**Extrait retenu**:
• • •

L’imposture de la dichotomie.

 

à Louise Michel

(Institutrice)

 

Des dichotomies inopportunes

 

Je crois qu’il serait bon et surtout productif d’en finir avec la rupture artificielle et entretenue entre formation initiale et formation continue. Pas seulement pour s’inscrire béatement dans la tradition encyclopédiste et dix-huitiémiste de Condorcet qui redonna pour un temps une dignité au travail avant que la division et la parcellisation fordiste ne la nie à nouveau.

Pas non plus, pour s’inscrire sans regard critique dans l’esprit de ce marquis progressiste (celui-ci n’était pas divin) qui considérait que l’Éducation ne devait pas s’arrêter au sortir de l’école mais durer tout au long de la vie à la fois pour développer et entretenir ses connaissances que pour éduquer sa qualité citoyenne, c’est-à-dire sa capacité à participer à la gestion des affaires sociétaires.

 

Encore moins pour légitimer le Livre blanc (1995) d’Édith Cresson, alors Commissaire européenne, et sa proposition de “société cognitive” et d’une nécessaire et indispensable long life learning entièrement conçue, malgré un habillage humaniste de bon ton, au service du libéralisme et de la dérégulation internationale du travail. Long life learning qui pense l’éducation initiale et continue dans le cadre d’un continuum et non plus comme deux temps distincts d’éducation, l’éducation initiale d’avant le travail et la formation continue de pendant le travail. Continuum éducatif souhaité aujourd’hui par quelques-uns et qui s’organiserait autour de la flexibilité du travail, de la précarité et de l’exigence toujours plus forte pour le “producteur” d’auto-entretenir et de plus en plus souvent à ses frais (notion perverse de co-investissement) sa force de travail dans le nouvel habit de la compétence qui exige moins aujourd’hui d’entretenir une force physique que les neurones exigibles dans le cadre des nouveaux procès requis dans cette “société cognitive” annoncée.

Formation professionnelle continue, troisième temps d’une valse, composée par les puissants où il conviendra, surtout de ne pas chanter l’Internationale, mais de danser et éventuellement d’apprendre entre des périodes travaillées mais pour une part sur le temps libéré (?) et des périodes chômées, voire aujourd’hui lors des moments de forte précarité et de temps très partiels où il s’agira de “s’entretenir la compétence” afin d’éviter l’obsolescence de sa qualification vite synonyme pour les moins qualifiés d’exclusion sociale, la relégation à Cayenne ou en Nouvelle Calédonie n’étant plus d’actualité.

• • •

**Bloc de données**:
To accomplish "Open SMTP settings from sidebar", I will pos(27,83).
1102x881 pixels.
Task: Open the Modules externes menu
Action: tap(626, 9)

• • •

**Consignes de l'exercice**:
1. Selon l'extrait sur la formation initiale et continue, en quelle année paraît le Livre blanc d'Édith Cresson, et quelle fonction occupait-elle alors ?
2. Rédigez la suite de l'extrait sur la formation initiale et continue, en repartant de sa dernière phrase.

**Réponses dans l'ordre**:
1. Il paraît en 1995, alors qu'Édith Cresson était Commissaire européenne.

2.
Une construction sociale bien utile

 

Cette dichotomie formation initiale et continue est construite historiquement sur une logique de séparation de la sphère du savoir de la sphère du faire, au moins pour ce qui relève de l’enseignement général. Dichotomie à mon sens inopportune pour bien des raisons, parce qu’elle contribue à faire accepter l’idée de deux mondes antagoniques (l’école et l’atelier) d’abord, ensuite parce qu’elle dissocie l’activité (le travail) de l’apprentissage et que par conséquent cette dichotomie participe de l’idée (heureusement battue en brèche par la validation des acquis de l’expérience) que seule l’école et l’éducation formelle permettent d’apprendre et que le travail – même s’il faut convenir qu’il est trop souvent aliénant et déqualifiant – n’est pas un lieu de production de savoirs : les savoirs de l’expérience.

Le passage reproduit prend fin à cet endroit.